Denis Olivennes, le patron de la fnac, a présidé une mission de lutte contre le piratage musical et cinématographique. La conclusion de ces travaux, c'est qu'il faut couper l'accès au net des pirates.
Certains s'indignent d'une telle punition qui, dans un monde centré sur la communication, s'apparente à couper l'eau ou l'électricité.
Ce qui est intéressant, c'est que l'importance du phénomène du piratage n'est jamais remise en cause et encore moins en perspective. Personne pour se souvenir, par exemple, que dans les années 70-début-80, époque à laquelle les disques étaient bien moins chers, le piratage était plus que fréquent, mais personne ne le savait, les pirates eux-mêmes ignoraient pirater. Ils étaient - nous étions - occupés à copier nos disques sur cassettes, afin d'en faire profiter le copains notamment. Et sans penser à mal, ça semblait normal pour tout le monde, et c'était parfois même justifié d'une certaine manière (du point de vue des mélomanes) puisque certaines choses ne pouvaient se diffuser que de cette manière : disques introuvables, imports rarissimes, concerts,... L'amour de la musique est quelque chose d'assez fort, que partagent les musiciens avec leur public, d'où il découle des situations pas si claires que celles qu'essaient d'imposer la sacem et autres dans les esprits. Je connais par exemple plusieurs musiciens qui sont contents aujourd'hui que des "fans" leur fournissent des enregistrements "pirates" d'un concert dont ils sont particulièrement fiers, y compris quand eux-mêmes avaient réclamé, avant le concert, qu'aucun enregistrement de ce type ne soit effectué. Je connais même des petits groupes qui mesurent la croissance de leur popularité au nombre de leurs titres qui sont présents sur les réseaux de téléchargement en Peer to peer.

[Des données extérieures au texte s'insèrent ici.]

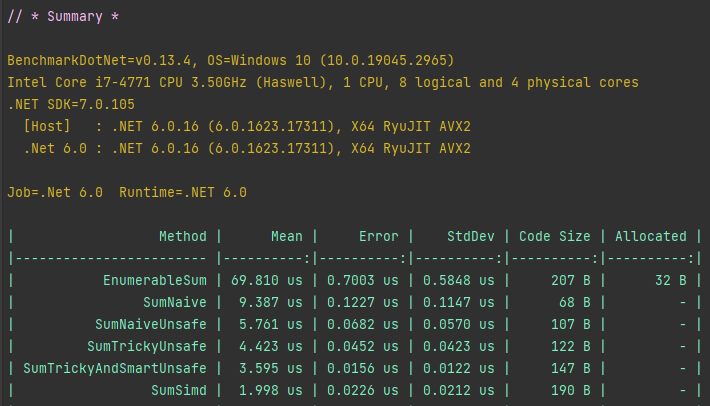Image resolution: width=710 pixels, height=406 pixels.
Task: Click the Allocated column header
Action: point(650,237)
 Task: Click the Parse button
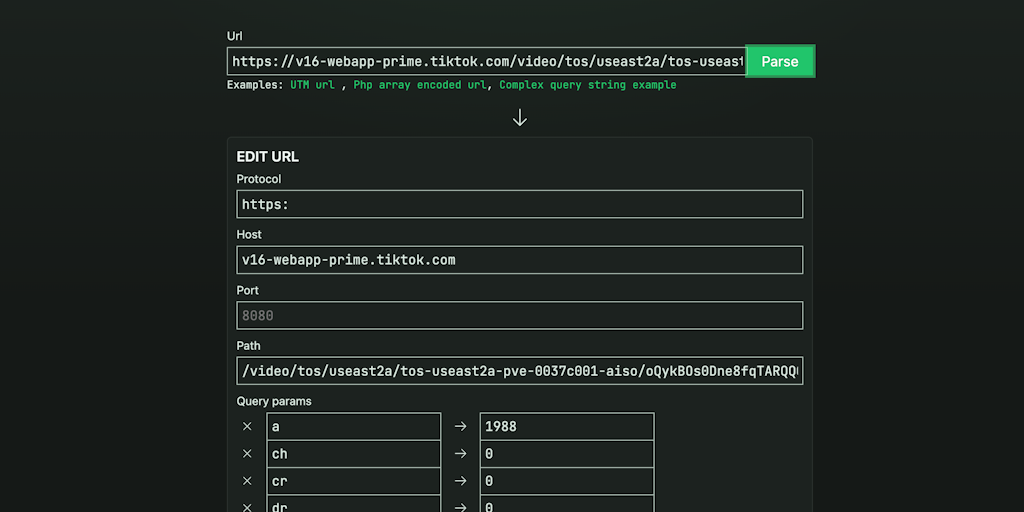point(780,61)
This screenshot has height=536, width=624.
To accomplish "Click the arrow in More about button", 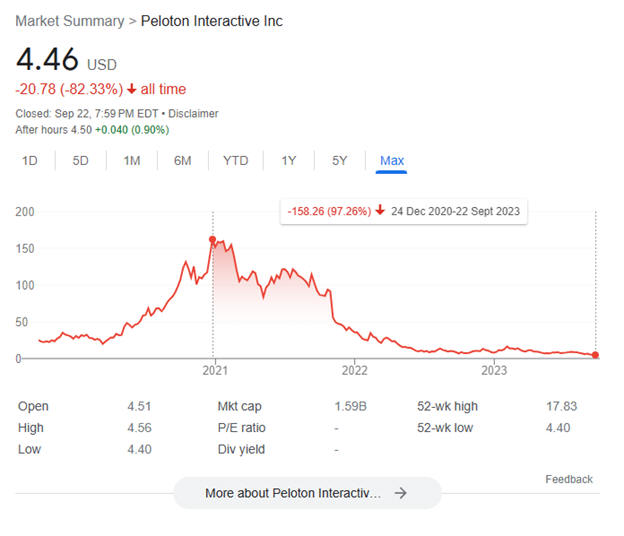I will click(400, 493).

Denis Olivennes, patron de la fnac, est un épicier de la culture, et ce qu'il voit ce sont les chiffres : si on faisait payer un euro chaque titre piraté, ça ferait des tas et des tas d'euros. Ce point de vue est compréhensible. Cependant il est faussement naïf. Outre le fait qu'on peut deviner qu'une personne qui a téléchargé 20 000 titres ne les écoute pas et surtout, ne les aurait pas achetés de toute façon (il peut télécharger par erreur, par hasard, des titres qu'il ne conserve que parce qu'ils ne prennent pas trop de place mais qu'il jetterait à la pouvelle sans états d'âme), la mutation de l'industrie musicale qui arrive ne se passe pas dans les rayons de la fnac. Il est de notoriété publique que les rayons disques de la fnac vont se réduire en surface, jusqu'à disparaître (et peut-être ne subsister que dans une fnac spécialisée - aux dernières nouvelles, tout ça n'est pas arrêté et dépend de la force de la "pente" sur laquelle est engagé le disque "tangible").

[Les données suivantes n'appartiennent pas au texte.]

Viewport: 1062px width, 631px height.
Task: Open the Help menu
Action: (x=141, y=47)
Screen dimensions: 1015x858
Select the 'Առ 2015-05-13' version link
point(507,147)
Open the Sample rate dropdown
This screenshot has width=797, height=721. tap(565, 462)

Mais la raison de ce changement ne vient pas du téléchargement "pirate", il vient du téléchargement "légal", qui progresse à pas de géants et qui devrait exploser une fois le verrou rhédibitoire des DRM disparu (Personnellement j'ai acheté pas mal de musique en ligne et les DRM m'ont causé un certain préjudice : après avoir dû réinstaller un système défectueux puis changé d'ordinateur et de système... Je me suis retrouvé avec une quarantaine de titres qui me disent que je n'ai plus le droit de les utiliser !)
Et ce changement fait très peur, bien plus peur que le piratage. Depuis quelques années, le piratage est la vache à lait de l'industrie musicale, qui réclame taxe sur taxe (taxe sur les cdroms, taxe sur les disques durs) sans aucune logique et sans partage (l'industrie du logiciel a autrement de bonnes raisons de se plaindre !), et surtout, sans avoir à travailler : quand vous achetez un disque dur externe, 15 euros partent directement dans la poche des compositeurs du dernier tube de Johnny, de Michel Sardou et autres Dj Bobo, c'est à dire que cet argent est reverés aux auteurs proportionnellement à leur succès. Le même scandale s'étend à d'autres domaines sans rapport avec le piratage : la Sacem empoche de l'argent pour le moindre mariage et la moindre petite fête, parfois en contradiction avec la loi (car un mariage est par essence une fête privée et sans droit d'entrée, donc non soumise à redevance en droits d'auteur), et le reverse à ses gros vendeurs. Ainsi, si on passe du jazz fifties pendant un mariage, ce sont quand même les compositeurs de Sardou et de Ilona qui gagneront de l'argent.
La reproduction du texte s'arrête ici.